[Task data]:
______
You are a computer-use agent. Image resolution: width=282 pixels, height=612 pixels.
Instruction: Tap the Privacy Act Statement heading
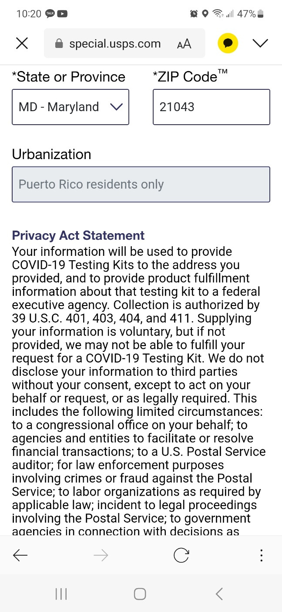78,235
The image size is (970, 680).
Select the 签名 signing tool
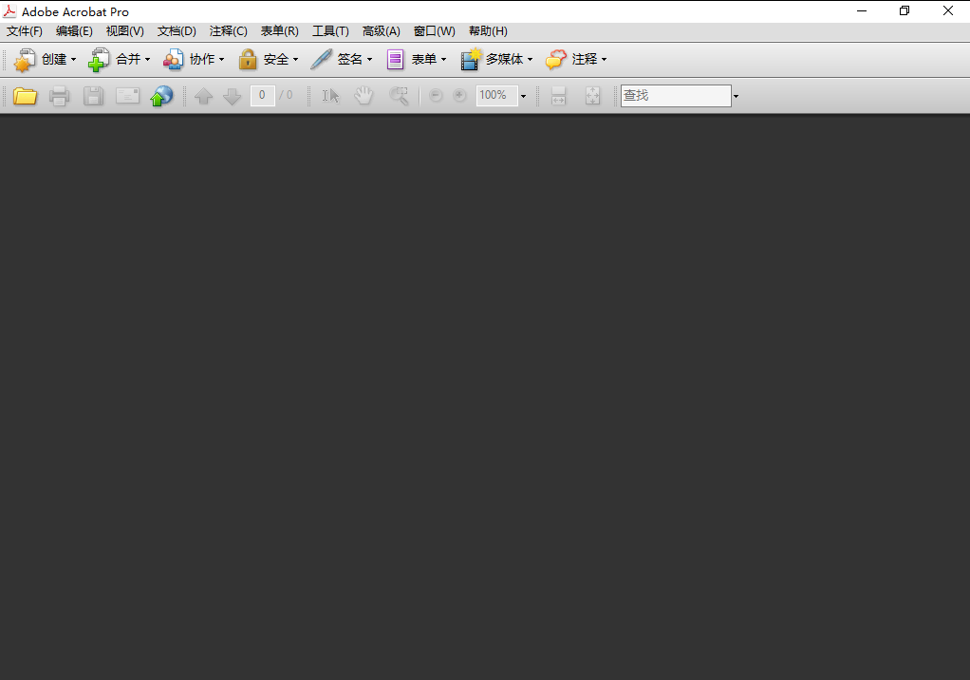(347, 59)
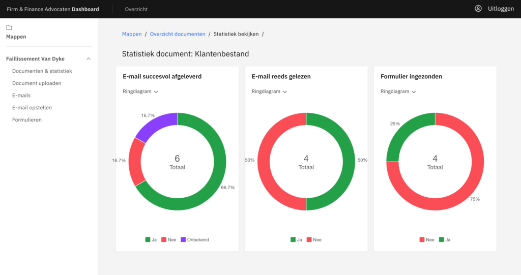Toggle the purple Onbekend legend item
This screenshot has height=275, width=521.
tap(195, 239)
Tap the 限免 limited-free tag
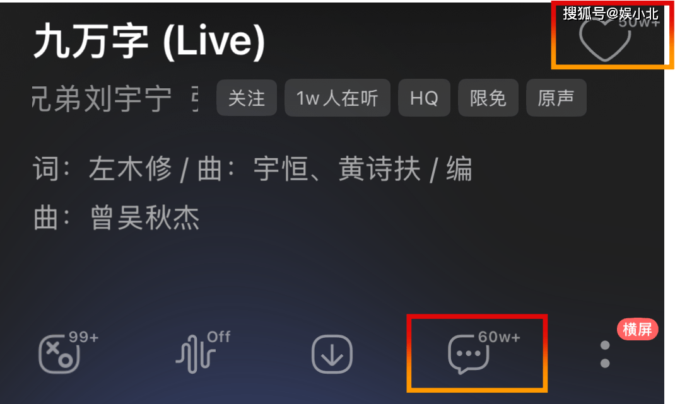Viewport: 675px width, 404px height. (x=488, y=98)
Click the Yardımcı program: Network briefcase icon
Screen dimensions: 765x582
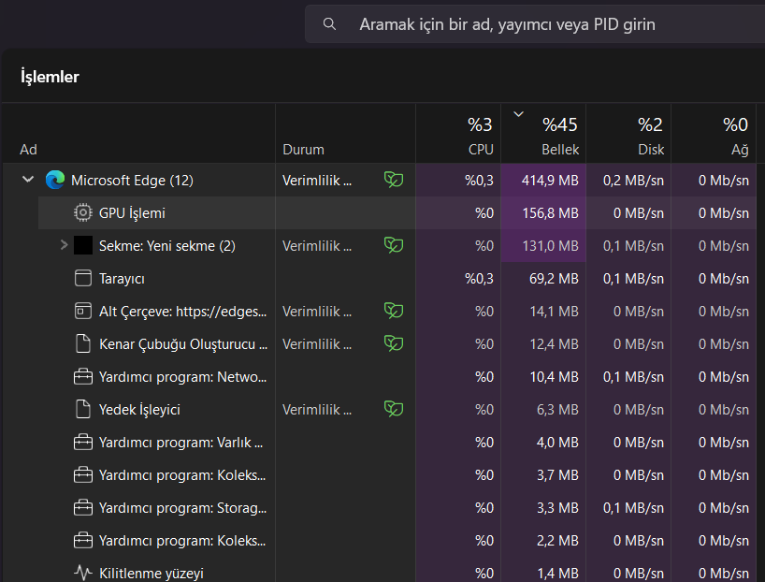pos(83,376)
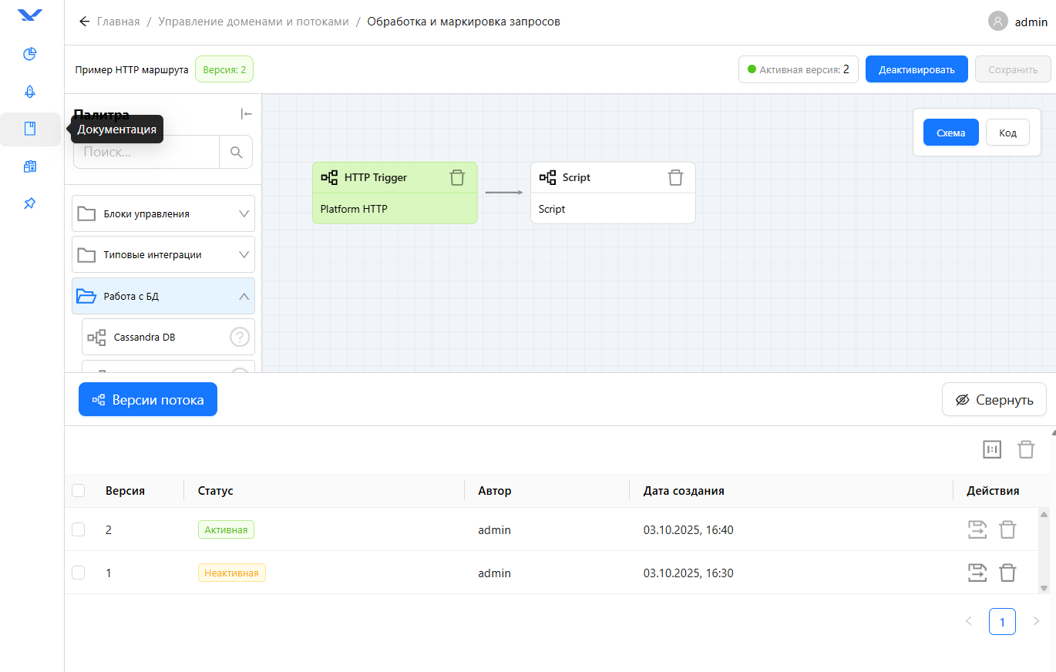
______
[What is required]: Return all the material exactly, pictures excluded.

[Task solution]:
You are a computer-use agent. Image resolution: width=282 pixels, height=612 pixels.
Instruction: Tap the Privacy Act Statement heading
78,235
The image size is (970, 680).
Select the 签名 signing tool
(347, 59)
Toggle the purple Onbekend legend item
This screenshot has height=275, width=521.
tap(195, 239)
Tap the 限免 limited-free tag
Viewport: 675px width, 404px height. (x=488, y=98)
Click the Yardımcı program: Network briefcase icon
Screen dimensions: 765x582
pos(83,376)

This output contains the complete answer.